After the installation, you can use the tool from the command line with hifis-surveyval --help.

Getting Started for Developers

Installation

To install the package locally, you can use Poetry.

Using Poetry

If you want to actively contribute changes to the project, you are required to also install the development packages alongside the framework.

git clone https://gitlab.hzdr.de/hifis/overall/surveys/hifis-surveyval.git
cd hifis-surveyval
poetry install

After the installation, you can use the tool from the command line with poetry run hifis-surveyval --help

Poetry installs some packages that are required for performing quality checks. Usually they are also performed via GitLab CI, but can also be executed locally.

It is common practice to run some checks locally before pushing them online. Therefore, execute below commands:

$ # Order your imports
$ isort -rc .
$ make lint

The following documentation references the pip installation. You can use the same commands with a poetry installation, if you prefix your commands with poetry run COMMAND.

Start Analysis from Command-Line-Interface

The survey analysis package is a program to be executed on the Command-Line-Interface (CLI).

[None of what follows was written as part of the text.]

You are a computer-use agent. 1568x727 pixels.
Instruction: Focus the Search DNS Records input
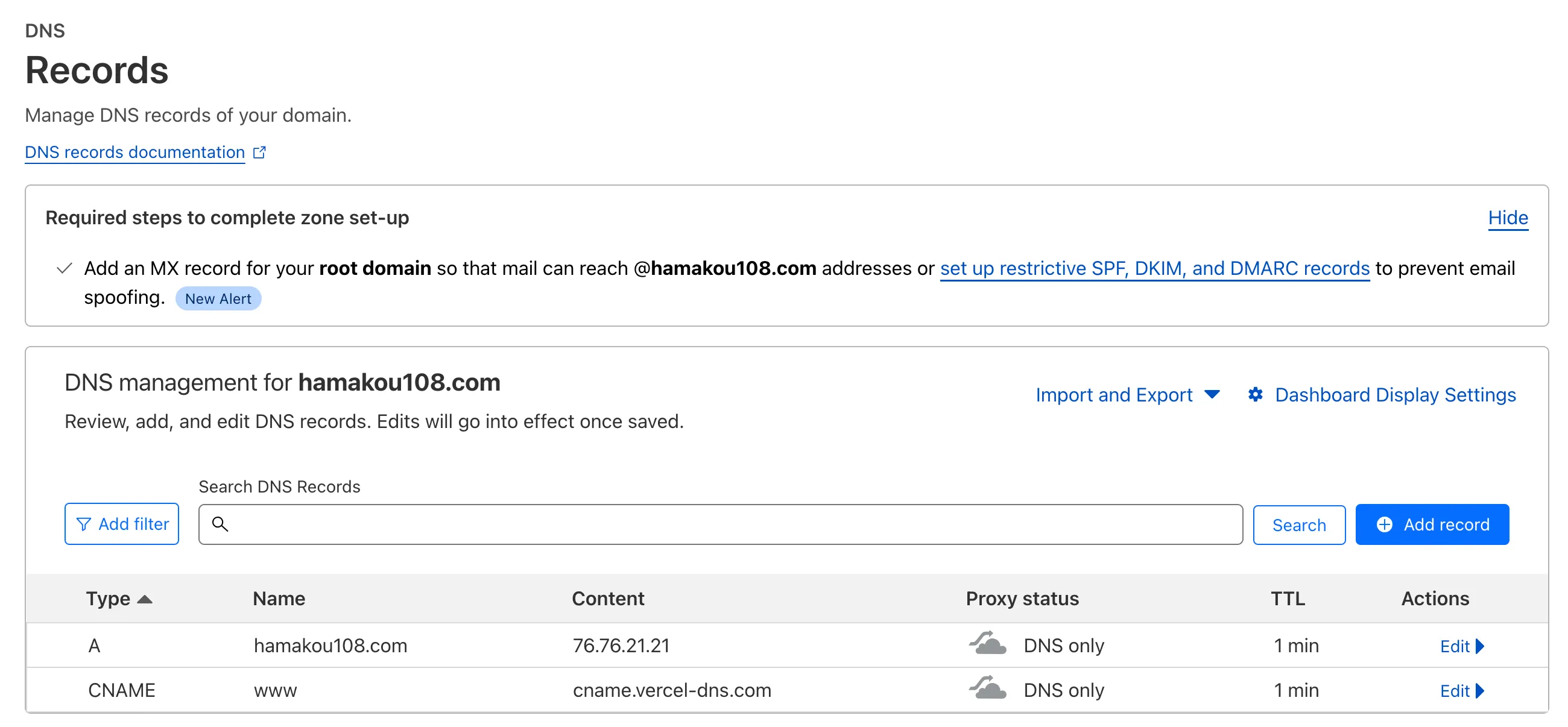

Quick Start Example: Run Analysis

Due to sensible defaults of the project's configurations you need to have the analysis scripts, the preprocessing script as well as metadata and data files in certain locations in order to run the survey analysis. This configuration file hifis-surveyval.yml which includes these defaults is created with the command hifis-surveyval init. Please put your analysis scripts into a sub-folder called scripts. The preprocessing script preprocess.py is expected in the root folder of the project. Make sure that the file meta.yml is put into sub-folder metadata. Finally, copy the CSV data file of your survey to a central location like a data sub-folder and tell the program the path to that data file on the command line when running the survey analysis.

Now you can do the following to start the survey analysis from the CLI:

hifis-surveyval analyze data/<data_file_name>.csv

The output is then put into a sub-folder within the folder output which is named after the stamp of the current date-time if not specified differently.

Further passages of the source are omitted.